__Set task__
Convert the data into a JSON list of strings, one string per line, beginning at the line that contains "703x718 pixels. How" and stopping after the line that contains "(x=155, y=35)". Skip blank lines and leave the pictures out.

__Data excerpts__
====

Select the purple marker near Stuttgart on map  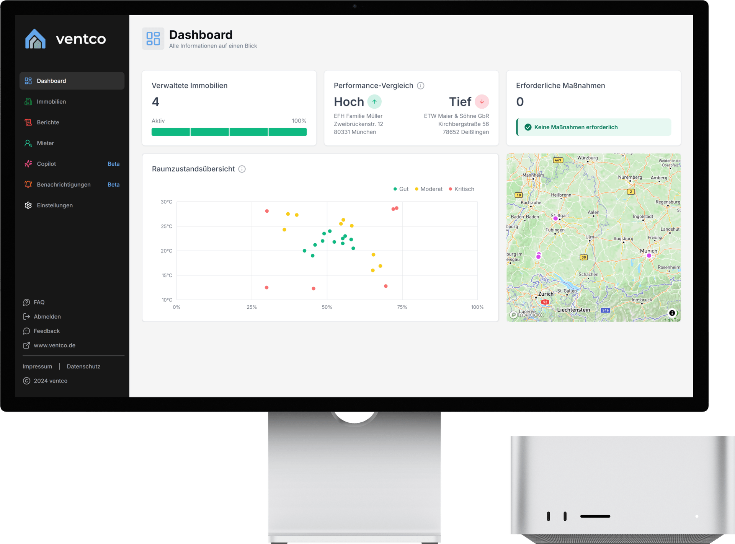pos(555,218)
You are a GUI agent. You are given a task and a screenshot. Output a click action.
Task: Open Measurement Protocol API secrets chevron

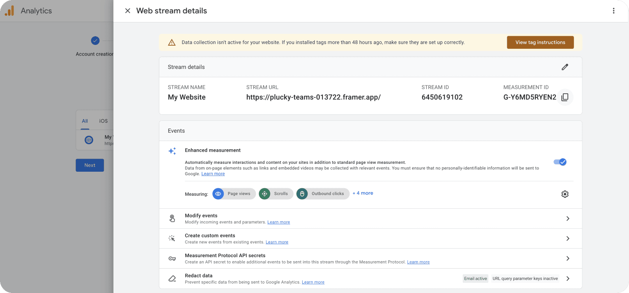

====

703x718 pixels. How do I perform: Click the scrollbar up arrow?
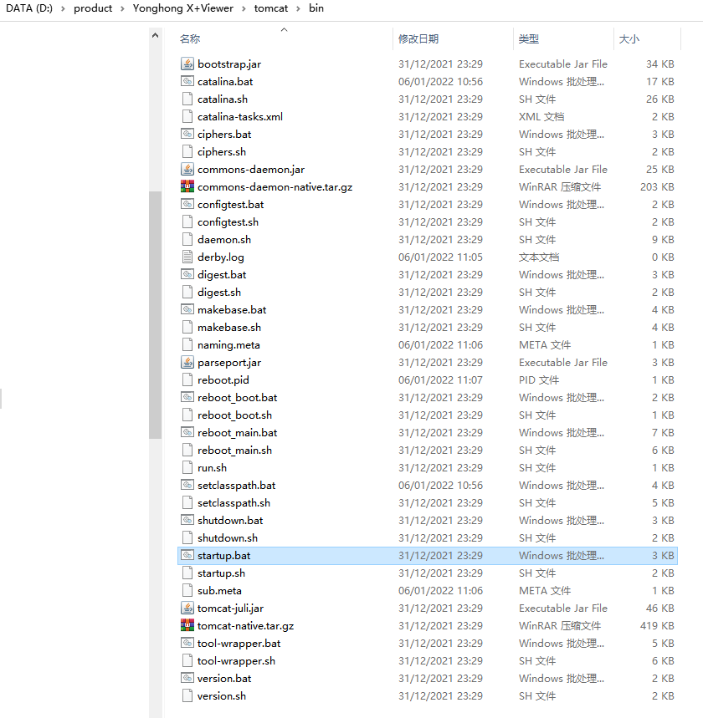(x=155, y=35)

====

__Answer to the exercise__
[
  "703x718 pixels. How do I perform: Click the scrollbar up arrow?",
  "(x=155, y=35)"
]